Of the major food crops, only rice is currently able to survive flooding. Thanks to new research, that could soon change — good news for a world in which rains are increasing in both frequency and intensity.
The research, published today in Science, studied how other crops compare to rice when submerged in water. It found that the plants — a wild-growing tomato, a tomato used for farming and a plant similar to alfalfa — all share at least 68 families of genes in common that are activated in response to flooding.
Rice was domesticated from wild species that grew in tropical regions, where it adapted to endure monsoons and waterlogging. Some of the genes involved in that adaptation exist in the other plants but have not evolved to switch on when the roots are being flooded.
“We hope to take advantage of what we learned about rice in order to help activate the genes in other plants that could help them survive waterlogging,” says study lead Julia Bailey-Serres, a University of California, Riverside, professor of genetics.
In the study, the team examined cells that reside at the tips of roots of the plant, as roots are the first responders to a flood. Root tips and shoot buds are also where a plant’s prime growing potential resides. These regions contain cells that can help a plant become more resilient to flooding.
Drilling down even further, the team looked at the genes in these root tip cells, to understand whether and how their genes were activated when covered with water and deprived of oxygen.
“We looked at the way that DNA instructs a cell to create particular stress response in a level of unprecedented detail,” says one of the lead researchers, UC Riverside’s Mauricio Reynoso.
“This is the first time that a flooding response has been looked at in a way that was this comprehensive, across evolutionarily different species,” adds study co-author Siobhan Brady, an associate professor of plant biology at UC Davis.
The genes involved in flooding adaptations are called submergence up-regulated families (SURFs). “Since evolution separated the ancestors of rice and these other species as many as 180 million years ago, we did not expect to find 68 SURFs in common,” says co-author Neelima Sinha, professor of plant biology at UC Davis.
The study was an international collaboration funded by the National Science Foundation’s Plant Genome Research Program. Researchers from UC Davis, as well as Emory, Argentina’s National University of La Plata and Netherland’s Utrecht University participated.
While UC Riverside researchers conducted flooding experiments and analysis of rice plant genomes, scientists at Davis did the same with the tomato species while the alfalfa-type plant work was done at Emory.
Though the SURFs were activated in all the plants during the flooding experiments, their genetic responses weren’t as effective as in rice. The wild tomato species that grows in desert soil withered and died when flooded.

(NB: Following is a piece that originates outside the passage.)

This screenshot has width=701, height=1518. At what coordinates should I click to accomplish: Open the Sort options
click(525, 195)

Climate change also produces periods of excessive drought, and separate efforts are under way to examine crop resilience to those conditions as well. However, Bailey-Serres said flooding responses are understudied compared to drought, making this work all the more important.

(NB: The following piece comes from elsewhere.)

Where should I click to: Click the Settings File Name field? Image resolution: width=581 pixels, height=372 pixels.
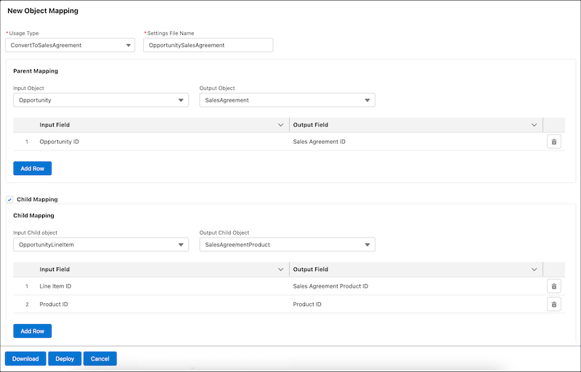208,45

The group is now planning additional studies to improve the survival rates of the plants that currently die and rot from excess water.
This year is not the first in which excessive rains have kept farmers from being able to plant crops like corn, soybeans and alfalfa. Floods have also damaged the quality of the crops they were able to grow. As the climate continues to change, this trend is likely to continue. Without efforts to ensure our crops adapt, the security of the world’s food supply is at risk.
“Imagine a world where kids do not have enough calories and nutrients to develop,” says Bailey-Serres. “We as scientists have an urgency to help plants withstand floods, to ensure food security for the future.”